Records from a collection
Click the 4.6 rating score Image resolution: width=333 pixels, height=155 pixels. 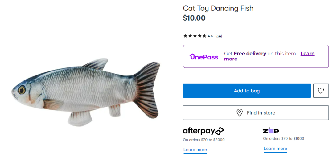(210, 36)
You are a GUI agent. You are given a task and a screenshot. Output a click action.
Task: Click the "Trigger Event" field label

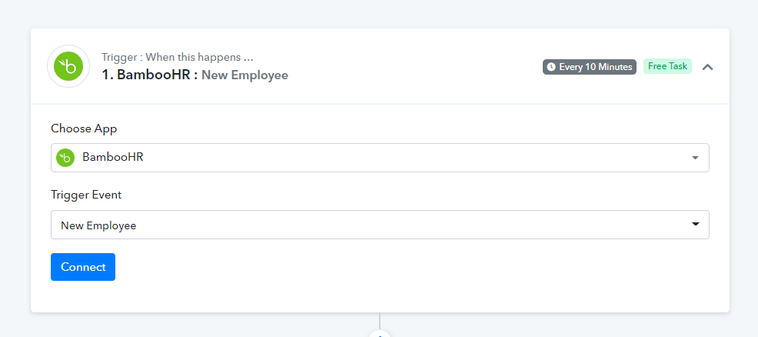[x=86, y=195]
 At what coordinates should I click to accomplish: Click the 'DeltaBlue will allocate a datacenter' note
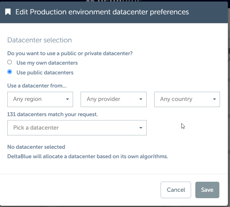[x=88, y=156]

> _Exercise_: Return exactly the lines from the one with "At what coordinates" through the last line of the entries above, both ends included. No pictures may appear in the copy.

> _Final answer_:
 At what coordinates should I click to accomplish: Click the 'DeltaBlue will allocate a datacenter' note
[x=88, y=156]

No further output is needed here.